Pictures are not part of the answer. Return the lines from the one containing "The image size is (1456, 820)." through the end of the data, both included, exactly as they appear.
Start of Block
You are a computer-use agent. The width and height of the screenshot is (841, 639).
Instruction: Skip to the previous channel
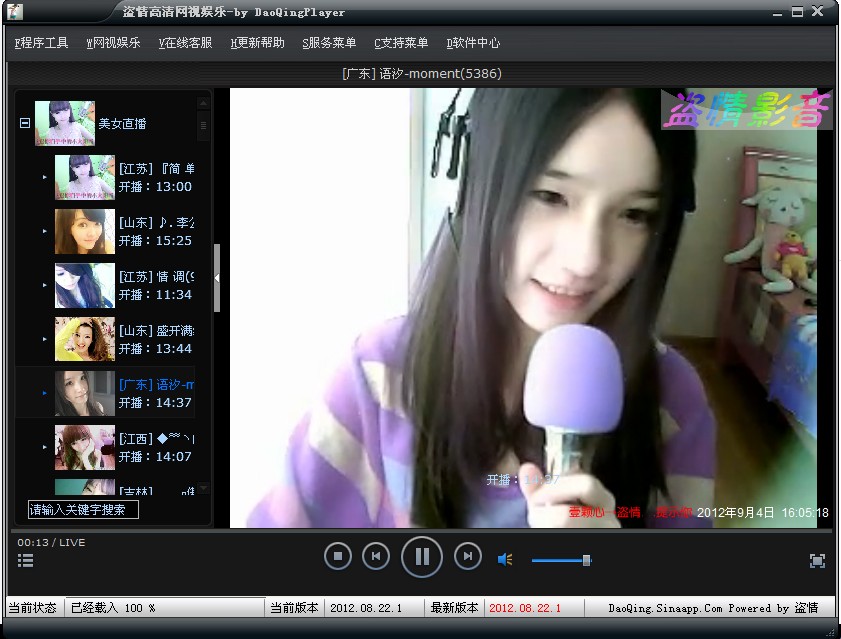(376, 556)
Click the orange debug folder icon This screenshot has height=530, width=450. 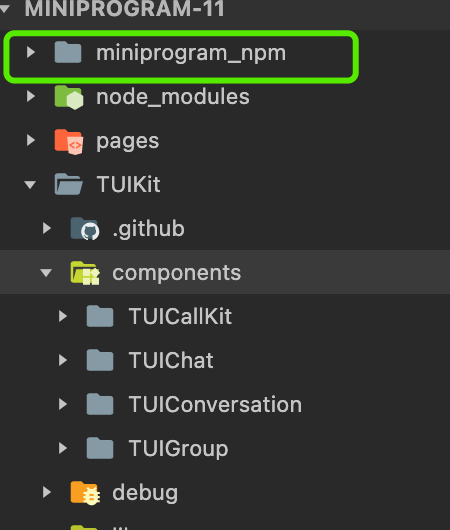pyautogui.click(x=85, y=493)
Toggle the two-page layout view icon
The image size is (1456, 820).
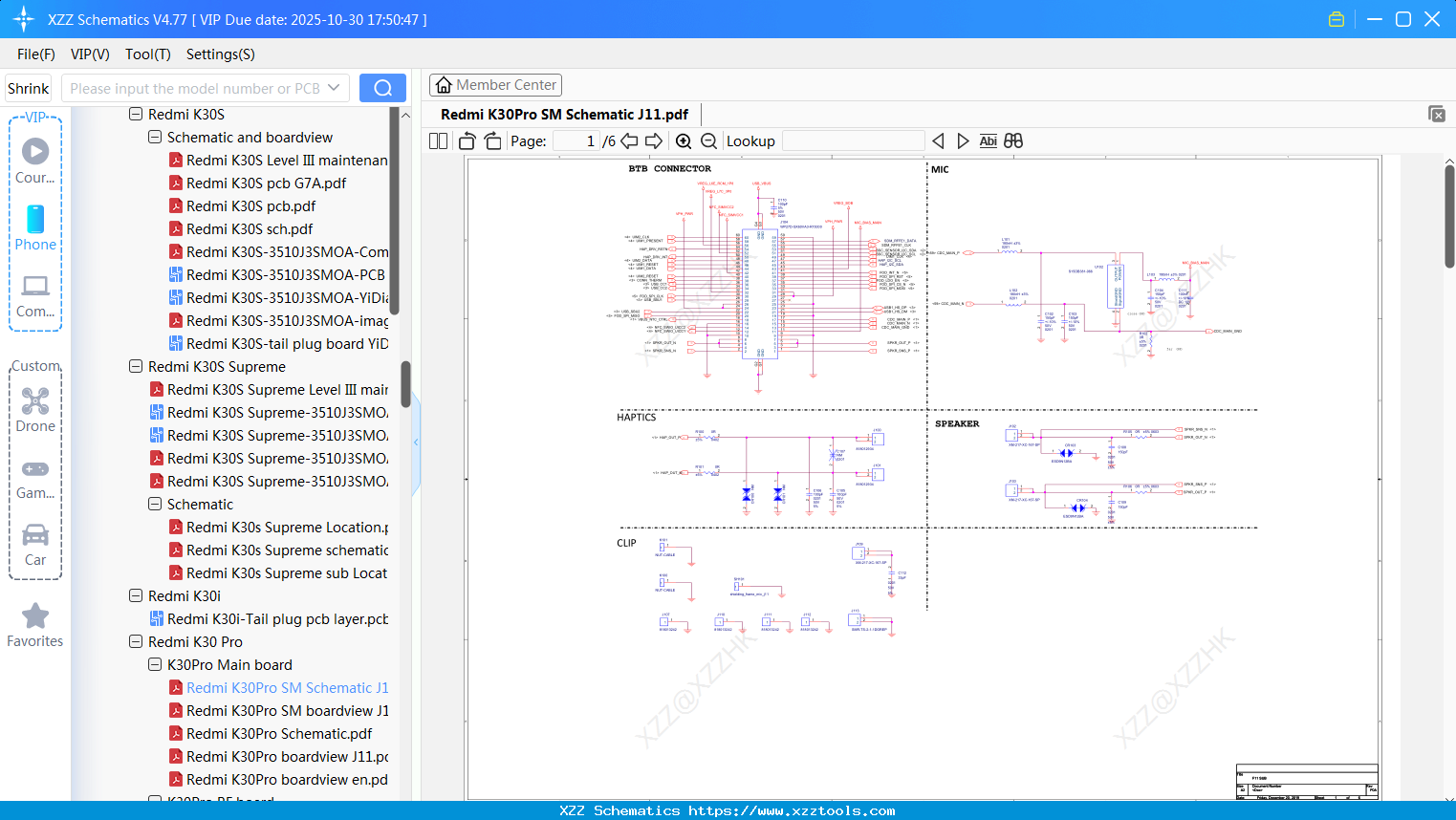point(439,141)
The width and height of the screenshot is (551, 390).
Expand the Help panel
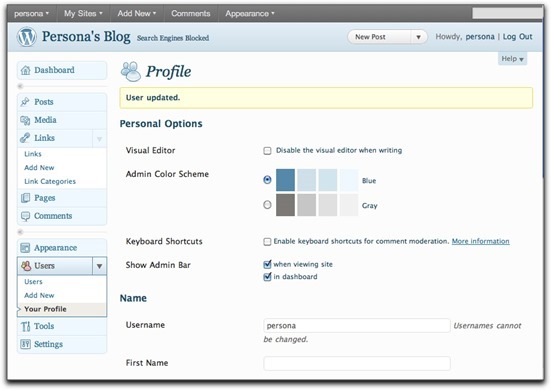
End of Block
Solution to the problem:
The image size is (1456, 820).
point(439,141)
The width and height of the screenshot is (551, 390).
Expand the Help panel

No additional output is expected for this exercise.